Now, the easiest way to do this is to create a base actor class which represents a single tile. This contains a reference to a tile mesh (a quad for the ground, a cliff face for mountain edges, etc.) It also contains all the data that a tile would need, such as its type. Another class (let’s call it TerrainManager) creates an array of instances of these actors and positions them in a grid. Using the aforementioned procedural noise, I can spawn specific tiles at specific coordinates. Of course, the major problem with this is that having thousands of actors can grind the game to a halt, even if they are quite simple. By searching around, I came to the conclusion that I need to separate the rendering and the data.

The data can easily be stored in a struct, and each unique tile can be created as Data Asset in the editor. An array is created with instances of these Data Assets based upon the procedural noise. I believe I can access a specific tile from the world by using a formula to convert the world coordinates into an array index number. This part hasn’t been worked out fully yet, though, as the rendering part is more important at this point.

As for rendering the tiles, my initial attempt was to use Hierarchical Instanced Static Mesh Components. While it certainly worked with 250x250 tiles, HISMC’s are severely limited, for a reason. Each instance is exactly the same, except for the transform. This means that for each unique tile, I need a unique component. This in itself is perhaps not so bad. I’m not going to have several dozen unique types of grass or rock, although I do intend to include variations of cliff meshes to avoid repetition. However, I would also like to have different tiles adjacent to each other to blend their textures, which can’t happen if every instance uses the same material.

I am currently trying to use the Runtime Mesh Component plugin. I have successfully created a mesh that has ground at 0 Z and solid rock at 300 Z. Unfortunately, this creates a sharp transition as all vertices are welded (see attachment). What I wanted to try was to convert a static mesh (with vertex colors on the edges which could be used for blending) into the procedural mesh, and then copy this tile across the surface of the map, or create individual mesh sections for each tile. However, I can’t seem to access a specific mesh section directly to grab the render data.
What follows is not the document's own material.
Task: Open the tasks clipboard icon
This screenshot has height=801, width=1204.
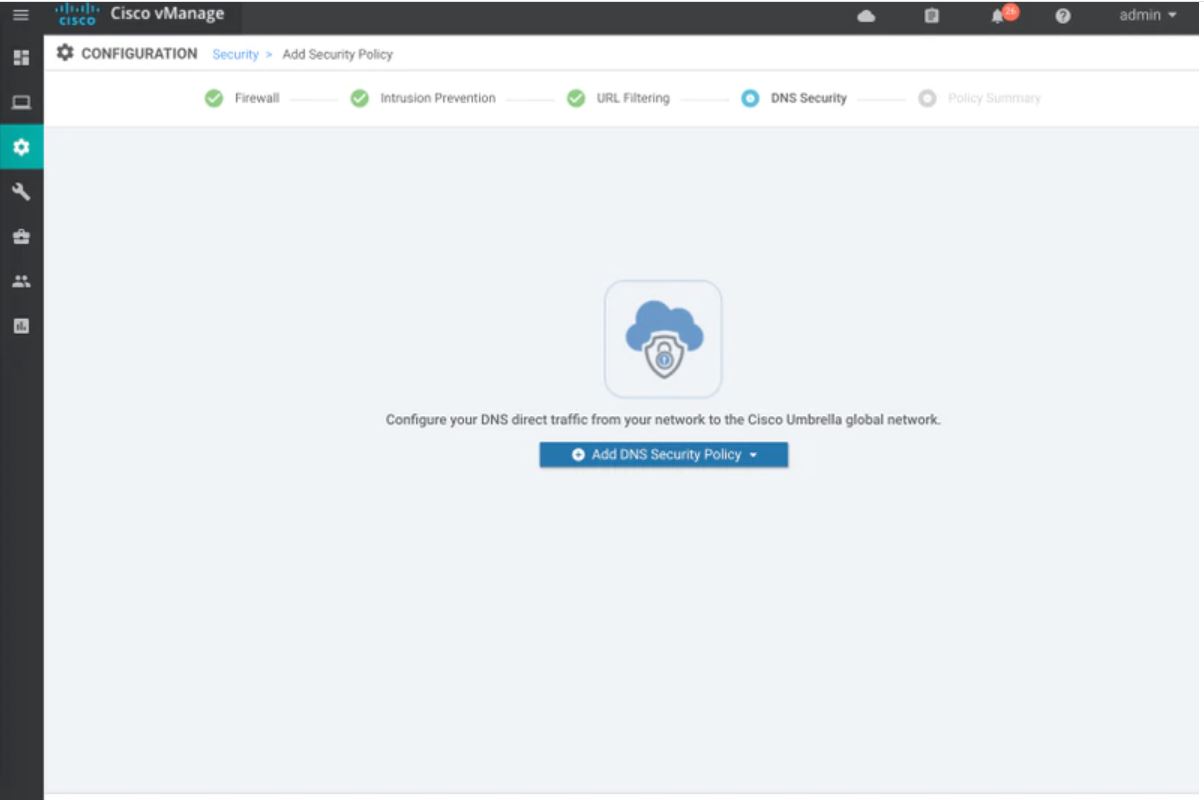Action: [932, 16]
So that is basically my story so far. What I need help with is deciding how I can render a 250x250 size map, preferably with soft transitions between ground tiles. Whether HISMC’s can still be used for this, or if a Procedural Mesh is better, and if so, how it could be implemented. Ground and solid rock tiles are flat. Transitioning between flat ground and solid rock is going be done using separate cliff meshes, or wall meshes when the player builds them.

I am using something similar, so yes, getting a tile based on world coordinates is definitely possible.
Hint: Morepork functions library has a function which lets you check if coordinates are within certain bounding box (all just by maths) so it should be easy to convert to c++.

Not sure how relevant this is, but I’ve written a tile-based procedural terrain generator if you want to have a look at the code :

Note you can’t use LibNoise if you plan on releasing the game, the GPL license is a nono. I’ve written a UE4 wrapper around an MIT-licensed noise generator that’s free to use (and faster) GitHub - midgen/UnrealFastNoise: Modular, Blueprint-friendly noise generation for UE4

Thank you for notifying me about the license of LibNoise, I hadn’t bothered to look if I could use it, and none of the other topics I found about using the library mentioned it. I looked into FastNoise, and it looks to be a good alternative. I haven’t looked at your terrain generator yet, but I will and thanks for the suggestion.

Did anything come of this? I am attempting to much the same, and i’ve also come to the conclusion that thousands of actors is a bad idea. My tiles are 9 vertex, 8 triangle meshes that when I make 100x100, it simply takes out my machine if I’m not using max drawing distance. I have also combined it all into one mesh, but then i cant hide part of it if i want to, and i haven’t figured out how to identify specific sections of the mesh during runtime in order to edit a desired area.